Assessment of pt with suspect oral herpes should include what?
any known trigger factors eg. UV light, stress, fever or trauma to area
any red flags for oral ca
Ix for oral herpes?
not usually needed in primary care
Hospital admission in pt with suspected oral herpes?
if unable to swallow or is dehydrated, immunocompromised with severe infection or serious Cx is suspected
Referral or specialist advice in pt with suspected oral herpes when?
- immunocompromised with troublesome infection
- pregnant
- severe, frequent or persistent infections
- associated recurrent erythema multiforme
- lesions are refractory to primary care Tx
- lesions are atypical
Mx for oral herpes?
- analgesia for pain and fever
- consider oral antiviral (aciclovir, min 5 days, from prodome symptoms before vesicles appear and until healed): if primary infection, recurrent lesions are severe frequent or persistent or for recurrent gingivostomatitis (rare). Also if immunocompromised and primary or recurrent infection.
- Advise that topical antiviral preparations, topical analgesics, mouthwash, and lip barrier preparations are not routinely recommended, but some people may find them helpful, and they are available over-the-counter.
- self-care advice to avoid trigger factors and to reduce risk of autoinoculation and transmission to others
- sunscreen or sunblock lip balm for recurrent infections triggered by sunlight
Ocular herpes simplex virus infections?
can cause inflam of retina (retinitis), iris and associated uveal tract (iritis or uveitis), cornea (keratitis), conjunctiva (conjunctivitis), eyelids (blepharitis) and surrounding skin (periocular dermatitis)
What usually causes ocular herpes?
HSV1
Features of ocular herpes?
most asymptomatic
if symptomatic, usually presents with blepharoconjunctivitis
Recurrent HSV ocular infection
more common clinically, and lesions typically cause keratitis which may affect one or more of the three corneal layers:
Epithelial — the most common ocular manifestation of HSV infection, accounting for 50–80% of cases.
Stromal — which may be non-necrotizing or necrotizing.
Metaherpetic ulcer (trophic keratitis).
Ocular HSV transmission?
direct contact with active orofacial lesions or infected secretions such as saliva or tears, from a person who is actively shedding the virus.

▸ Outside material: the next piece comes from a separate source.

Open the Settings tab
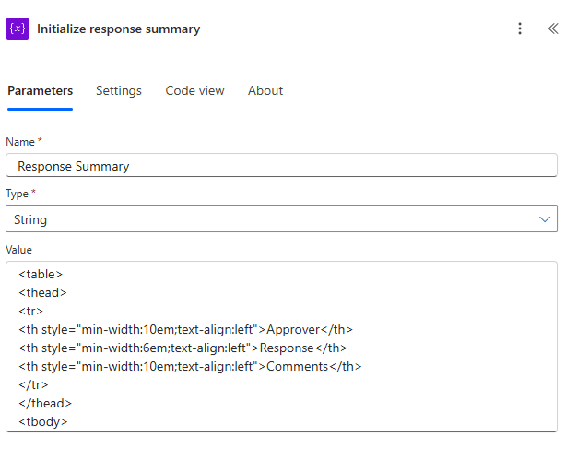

HSV persists in a latent state in the trigeminal nerve ganglion, where it can remain latent indefinitely or can reactivate, leading to viral shedding at the corneal surface.
Cx of ocular herpes?
Corneal scarring and visual impairment.
Corneal perforation.
Secondary infection with bacteria or fungi.
Systemic infection, such as aseptic meningitis, encephalitis, or hepatitis.
Prognosis of ocular HSV?
Blepharoconjunctivitis tends to resolve within 2 weeks, and epithelial keratitis tends to resolve in 1–2 weeks.
About 25% of people with epithelial keratitis will develop stromal keratitis or iritis.
Recurrent ocular HSV is common, with the risk increasing after each subsequent episode.
Symptoms and signs of ocular herpes?
Eye pain, eye irritation or watering, and photophobia.
Blurred vision.
An acute red eye.
Crops of vesicles, ulcers, or pustules along the lid margin or periocular skin.
A hazy cornea or creamy opacity (suggests stromal keratitis).
A fixed irregular pupil or limbal injection (suggests iritis or uveitis).
Reduced corneal sensation.
Reduced visual acuity.
Diagnosis of ocular herpes?
clinical examination to check for systemic infection, such as pyrexia, lymphadenopathy, and hepatosplenomegaly.
Fluorescein staining of the cornea to check for a dendritic or amoeboid ulcer, suggesting epithelial involvement.
Checking visual acuity.
Mx of ocular herpes?
Referral of all cases to eye casualty or an emergency eye service for same-day assessment and specialist management.
If same-day assessment is not possible or practical, specialist ophthalmological advice should be sought regarding initiating drug treatment in primary care.
Note: some optometrists can initiate topical antiviral treatment for suspected epithelial keratitis in specific clinical circumstances.